James Smith, Research Director at the Resolution Foundation, said: “As we await further evidence of the impact of Omicron on economic activity, today’s figures suggest that the latest wave has not had a huge effect on the public finances so far, with borrowing in December broadly in line with the OBR forecast.
“Borrowing for the first nine months of the financial year is now £13 billion lower than the OBR’s October forecast, mainly reflecting the stronger-than-expected post furlough scheme labour market. This fiscal room for manoeuvre makes it inevitable that the Chancellor will set out a plan to deal with the cost of living crunch.
“With soaring energy bills set to push around six over families into fuel stress, a targeted package to limit the rise in energy bills is the top priority, with the majority of gains from a delayed National Insurance increase going to the richest fifth of households.”
Carl Emmerson, Deputy Director at the Institute for Fiscal Studies said: “While borrowing last month was in-line with the Budget forecast, over the first 9 months of 2021-22 it is now £13 billion below that forecast for the same period in the October Budget – £147 billion instead of the £160 billion expected in October. The latest improvement to borrowing over this period has been driven by higher-than-expected corporation tax being paid by some very large companies.”

· · · ·

Copy out the full text above on economists' reactions to the December borrowing figures, word for word.

· · · ·

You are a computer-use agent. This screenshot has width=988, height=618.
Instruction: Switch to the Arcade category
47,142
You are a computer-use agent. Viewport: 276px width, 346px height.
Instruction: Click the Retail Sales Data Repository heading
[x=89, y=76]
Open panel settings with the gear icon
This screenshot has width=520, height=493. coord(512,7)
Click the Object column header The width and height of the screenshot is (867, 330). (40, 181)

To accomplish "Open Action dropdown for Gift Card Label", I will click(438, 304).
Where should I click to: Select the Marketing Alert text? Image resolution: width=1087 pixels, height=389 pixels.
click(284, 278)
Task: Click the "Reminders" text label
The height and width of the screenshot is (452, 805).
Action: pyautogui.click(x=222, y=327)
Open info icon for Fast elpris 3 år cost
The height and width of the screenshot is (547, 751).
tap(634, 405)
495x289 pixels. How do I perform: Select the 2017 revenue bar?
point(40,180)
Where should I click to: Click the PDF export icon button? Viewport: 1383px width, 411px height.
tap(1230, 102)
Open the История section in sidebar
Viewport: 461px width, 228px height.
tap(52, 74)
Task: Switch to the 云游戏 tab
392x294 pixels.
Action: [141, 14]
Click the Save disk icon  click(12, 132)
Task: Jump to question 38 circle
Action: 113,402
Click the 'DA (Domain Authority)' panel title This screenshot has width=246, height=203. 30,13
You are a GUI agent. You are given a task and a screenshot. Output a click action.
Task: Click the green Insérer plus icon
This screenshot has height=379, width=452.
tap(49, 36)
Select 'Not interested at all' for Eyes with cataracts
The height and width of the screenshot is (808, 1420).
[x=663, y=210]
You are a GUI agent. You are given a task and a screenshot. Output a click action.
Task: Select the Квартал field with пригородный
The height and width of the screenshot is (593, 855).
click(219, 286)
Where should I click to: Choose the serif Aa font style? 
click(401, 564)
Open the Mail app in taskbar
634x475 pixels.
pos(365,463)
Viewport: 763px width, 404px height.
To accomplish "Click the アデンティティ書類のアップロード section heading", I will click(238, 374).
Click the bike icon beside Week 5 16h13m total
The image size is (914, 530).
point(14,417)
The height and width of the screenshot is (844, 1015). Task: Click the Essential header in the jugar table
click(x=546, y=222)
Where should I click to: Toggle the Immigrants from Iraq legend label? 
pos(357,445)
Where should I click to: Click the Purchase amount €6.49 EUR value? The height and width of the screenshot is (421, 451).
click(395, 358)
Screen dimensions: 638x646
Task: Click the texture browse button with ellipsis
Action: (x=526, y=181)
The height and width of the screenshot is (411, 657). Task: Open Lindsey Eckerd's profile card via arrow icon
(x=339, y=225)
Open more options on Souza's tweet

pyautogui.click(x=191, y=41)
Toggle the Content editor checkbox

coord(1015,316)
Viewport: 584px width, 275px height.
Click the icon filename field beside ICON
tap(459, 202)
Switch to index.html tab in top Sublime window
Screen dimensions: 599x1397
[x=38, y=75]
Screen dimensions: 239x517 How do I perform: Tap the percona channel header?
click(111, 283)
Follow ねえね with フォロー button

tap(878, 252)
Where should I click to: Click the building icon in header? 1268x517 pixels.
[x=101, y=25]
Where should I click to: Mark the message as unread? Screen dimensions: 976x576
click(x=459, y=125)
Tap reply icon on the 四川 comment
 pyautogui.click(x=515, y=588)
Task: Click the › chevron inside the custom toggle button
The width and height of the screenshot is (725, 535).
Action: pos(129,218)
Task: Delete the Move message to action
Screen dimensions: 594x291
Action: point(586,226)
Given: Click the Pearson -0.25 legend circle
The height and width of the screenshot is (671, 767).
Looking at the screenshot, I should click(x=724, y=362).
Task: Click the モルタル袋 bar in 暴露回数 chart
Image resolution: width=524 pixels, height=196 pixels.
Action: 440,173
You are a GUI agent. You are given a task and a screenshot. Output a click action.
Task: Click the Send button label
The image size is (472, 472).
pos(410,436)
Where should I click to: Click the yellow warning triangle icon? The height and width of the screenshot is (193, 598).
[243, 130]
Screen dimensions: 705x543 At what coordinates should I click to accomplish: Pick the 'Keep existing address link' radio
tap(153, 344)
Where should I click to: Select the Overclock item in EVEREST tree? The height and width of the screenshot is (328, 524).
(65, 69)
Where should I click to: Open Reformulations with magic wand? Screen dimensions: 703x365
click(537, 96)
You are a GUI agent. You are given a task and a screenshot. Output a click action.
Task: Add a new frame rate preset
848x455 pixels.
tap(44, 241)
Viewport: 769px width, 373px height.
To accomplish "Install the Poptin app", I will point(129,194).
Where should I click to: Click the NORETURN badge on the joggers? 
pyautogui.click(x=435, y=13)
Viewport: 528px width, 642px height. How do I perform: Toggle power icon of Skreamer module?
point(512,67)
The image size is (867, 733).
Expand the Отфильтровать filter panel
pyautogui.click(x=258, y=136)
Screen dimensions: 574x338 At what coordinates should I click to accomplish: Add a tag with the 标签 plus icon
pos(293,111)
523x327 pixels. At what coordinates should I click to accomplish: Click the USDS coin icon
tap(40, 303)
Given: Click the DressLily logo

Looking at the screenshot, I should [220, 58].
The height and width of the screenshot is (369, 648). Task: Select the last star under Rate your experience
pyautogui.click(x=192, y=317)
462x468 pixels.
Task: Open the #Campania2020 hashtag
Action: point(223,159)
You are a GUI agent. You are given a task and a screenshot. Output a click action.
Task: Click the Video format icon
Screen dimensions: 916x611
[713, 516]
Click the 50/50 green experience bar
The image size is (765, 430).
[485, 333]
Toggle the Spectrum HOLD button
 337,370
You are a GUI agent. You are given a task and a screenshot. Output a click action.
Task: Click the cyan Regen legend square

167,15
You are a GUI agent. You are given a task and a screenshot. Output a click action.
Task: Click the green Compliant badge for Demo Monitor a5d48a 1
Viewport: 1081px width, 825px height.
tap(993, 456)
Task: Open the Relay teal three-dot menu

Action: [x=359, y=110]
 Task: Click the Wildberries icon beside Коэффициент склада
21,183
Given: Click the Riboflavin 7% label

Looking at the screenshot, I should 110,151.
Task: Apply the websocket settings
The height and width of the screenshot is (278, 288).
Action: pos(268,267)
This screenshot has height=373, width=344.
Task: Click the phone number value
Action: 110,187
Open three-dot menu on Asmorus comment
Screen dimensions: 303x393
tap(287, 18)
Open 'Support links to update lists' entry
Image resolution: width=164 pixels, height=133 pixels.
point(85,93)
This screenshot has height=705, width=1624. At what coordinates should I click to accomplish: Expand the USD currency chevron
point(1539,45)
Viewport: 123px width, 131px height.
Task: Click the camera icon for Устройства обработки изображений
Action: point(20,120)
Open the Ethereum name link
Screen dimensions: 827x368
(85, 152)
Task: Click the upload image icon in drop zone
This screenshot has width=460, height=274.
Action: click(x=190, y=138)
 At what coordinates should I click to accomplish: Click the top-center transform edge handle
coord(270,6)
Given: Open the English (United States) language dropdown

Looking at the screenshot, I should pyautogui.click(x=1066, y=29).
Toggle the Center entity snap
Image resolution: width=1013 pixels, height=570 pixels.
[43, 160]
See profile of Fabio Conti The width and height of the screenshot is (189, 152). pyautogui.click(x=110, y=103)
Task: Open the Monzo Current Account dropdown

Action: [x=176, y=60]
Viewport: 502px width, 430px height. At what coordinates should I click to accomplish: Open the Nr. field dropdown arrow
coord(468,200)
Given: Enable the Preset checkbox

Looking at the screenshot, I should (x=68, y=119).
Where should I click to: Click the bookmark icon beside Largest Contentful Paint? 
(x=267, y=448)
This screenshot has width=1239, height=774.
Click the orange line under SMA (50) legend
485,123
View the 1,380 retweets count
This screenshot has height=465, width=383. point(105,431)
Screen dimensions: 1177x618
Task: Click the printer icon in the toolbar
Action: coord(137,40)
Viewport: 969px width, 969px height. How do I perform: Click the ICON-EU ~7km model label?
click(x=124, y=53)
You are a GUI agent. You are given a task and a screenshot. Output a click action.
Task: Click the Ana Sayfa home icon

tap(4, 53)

· · · ·

_OUTPUT:_
James Smith, Research Director at the Resolution Foundation, said: “As we await further evidence of the impact of Omicron on economic activity, today’s figures suggest that the latest wave has not had a huge effect on the public finances so far, with borrowing in December broadly in line with the OBR forecast.
“Borrowing for the first nine months of the financial year is now £13 billion lower than the OBR’s October forecast, mainly reflecting the stronger-than-expected post furlough scheme labour market. This fiscal room for manoeuvre makes it inevitable that the Chancellor will set out a plan to deal with the cost of living crunch.
“With soaring energy bills set to push around six over families into fuel stress, a targeted package to limit the rise in energy bills is the top priority, with the majority of gains from a delayed National Insurance increase going to the richest fifth of households.”
Carl Emmerson, Deputy Director at the Institute for Fiscal Studies said: “While borrowing last month was in-line with the Budget forecast, over the first 9 months of 2021-22 it is now £13 billion below that forecast for the same period in the October Budget – £147 billion instead of the £160 billion expected in October. The latest improvement to borrowing over this period has been driven by higher-than-expected corporation tax being paid by some very large companies.”